Aim of the exercise: Only the lines from the one that contains "360x520 pixels. Task: Open the Scripting menu" through the end of the entries, both included, should be transcribed, exactly and without pictures.

Source material:
___

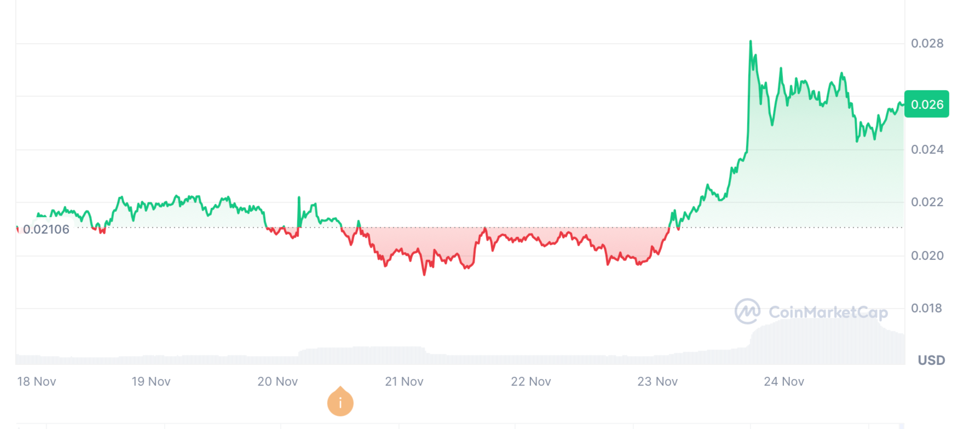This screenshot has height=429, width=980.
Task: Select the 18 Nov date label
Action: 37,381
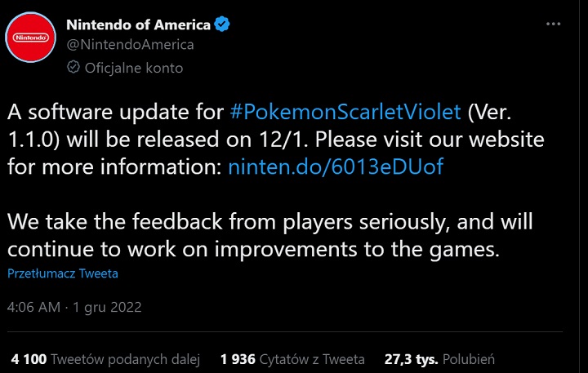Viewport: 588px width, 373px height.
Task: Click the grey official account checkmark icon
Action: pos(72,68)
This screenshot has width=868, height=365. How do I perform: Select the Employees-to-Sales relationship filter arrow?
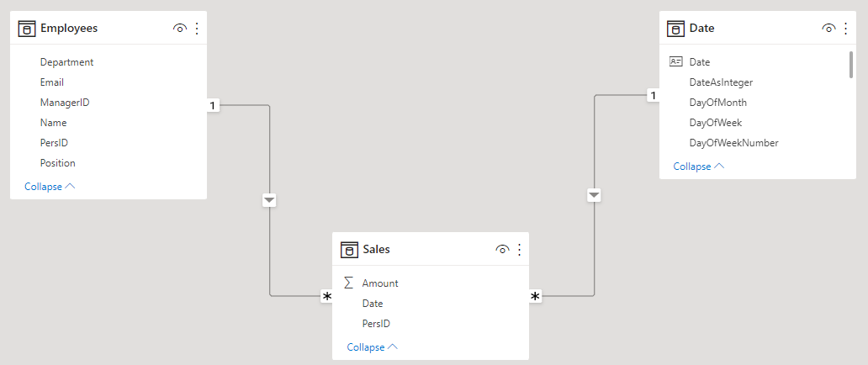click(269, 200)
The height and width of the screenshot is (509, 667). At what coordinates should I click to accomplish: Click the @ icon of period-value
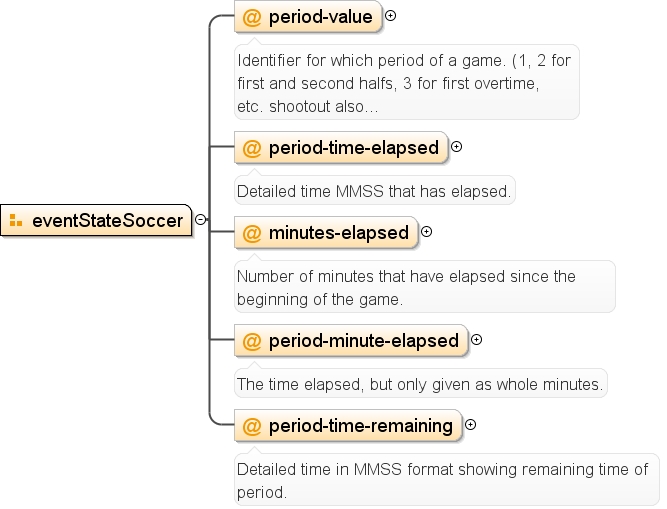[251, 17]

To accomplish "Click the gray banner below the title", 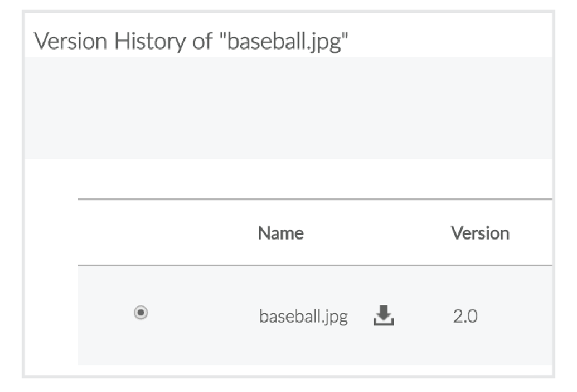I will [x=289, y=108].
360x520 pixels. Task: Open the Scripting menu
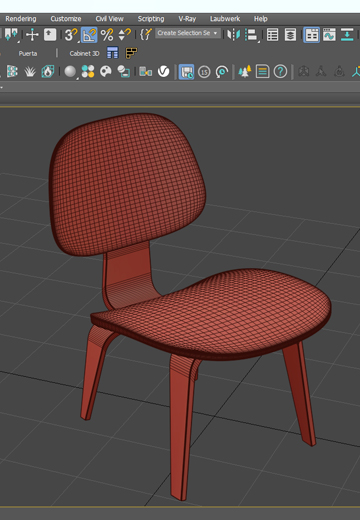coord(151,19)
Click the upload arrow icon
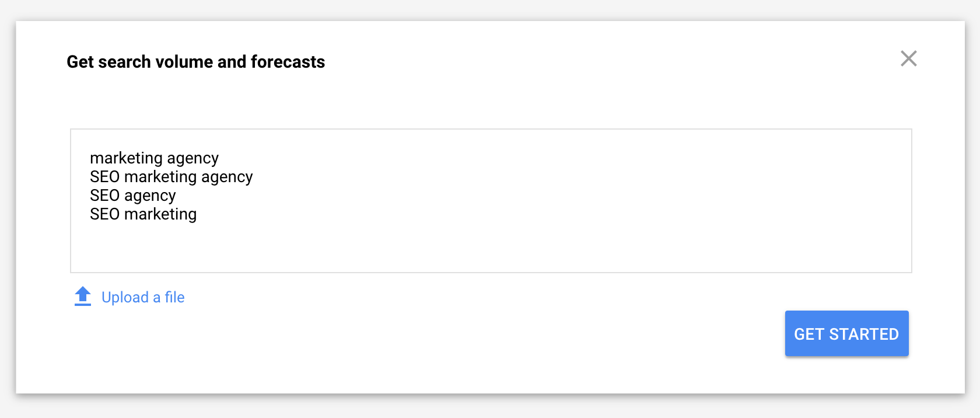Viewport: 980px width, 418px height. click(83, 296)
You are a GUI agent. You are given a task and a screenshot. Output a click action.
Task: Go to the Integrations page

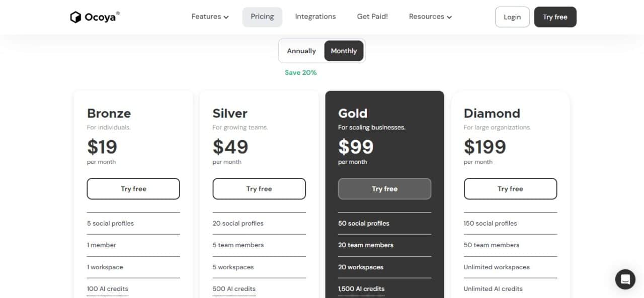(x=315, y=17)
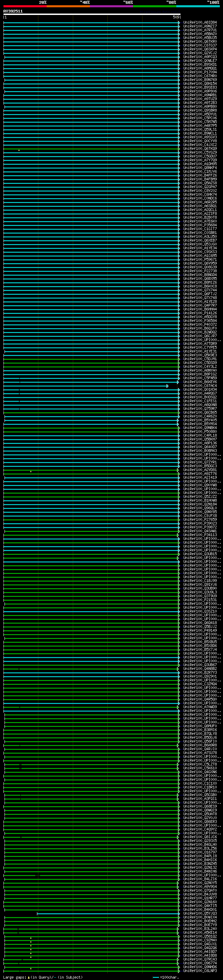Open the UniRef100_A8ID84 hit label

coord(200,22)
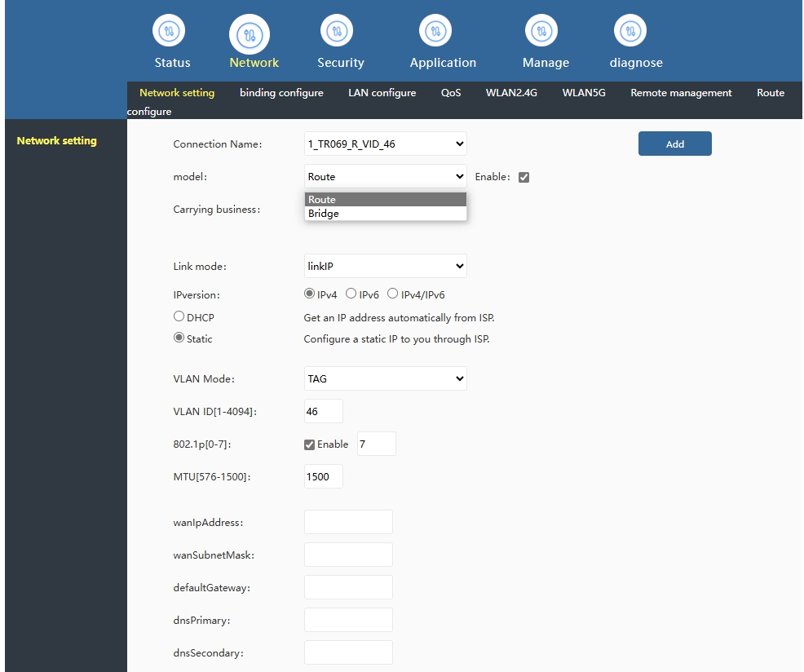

___

Response to this task:
360x520 pixels. Task: Open the Scripting menu
coord(151,19)
Click the upload arrow icon
Viewport: 980px width, 418px height. click(83, 296)
You are a GUI agent. You are given a task and a screenshot. Output a click action.
Task: Go to the Integrations page

(x=315, y=17)
Open the UniRef100_A8ID84 hit label

coord(200,22)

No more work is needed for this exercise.